• **RECORDS PROVIDED**
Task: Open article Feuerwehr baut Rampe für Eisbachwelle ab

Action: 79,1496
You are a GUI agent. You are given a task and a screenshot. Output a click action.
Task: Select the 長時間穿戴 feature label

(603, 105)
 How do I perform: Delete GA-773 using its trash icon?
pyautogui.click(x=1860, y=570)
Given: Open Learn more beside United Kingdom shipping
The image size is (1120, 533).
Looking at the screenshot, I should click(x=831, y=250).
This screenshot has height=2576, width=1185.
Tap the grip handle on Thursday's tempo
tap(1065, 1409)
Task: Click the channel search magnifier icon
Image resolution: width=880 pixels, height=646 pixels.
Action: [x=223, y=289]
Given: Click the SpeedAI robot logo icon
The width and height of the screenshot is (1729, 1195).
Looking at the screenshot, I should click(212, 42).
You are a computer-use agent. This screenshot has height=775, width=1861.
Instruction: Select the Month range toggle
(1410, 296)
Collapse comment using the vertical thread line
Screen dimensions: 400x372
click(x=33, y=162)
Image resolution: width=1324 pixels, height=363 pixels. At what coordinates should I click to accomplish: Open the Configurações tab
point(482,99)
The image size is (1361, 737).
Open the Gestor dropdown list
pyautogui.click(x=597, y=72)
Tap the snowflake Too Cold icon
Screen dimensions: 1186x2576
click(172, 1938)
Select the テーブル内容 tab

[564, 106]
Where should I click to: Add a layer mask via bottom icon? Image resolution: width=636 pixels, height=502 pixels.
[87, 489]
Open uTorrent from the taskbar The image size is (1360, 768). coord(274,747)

• **WORK REQUIRED**
Take every line from the records that holds "This" and copy it down.

• **FINISHED TASK**
This screenshot has height=2576, width=1185.
You are a computer-use agent. This screenshot has height=775, width=1861.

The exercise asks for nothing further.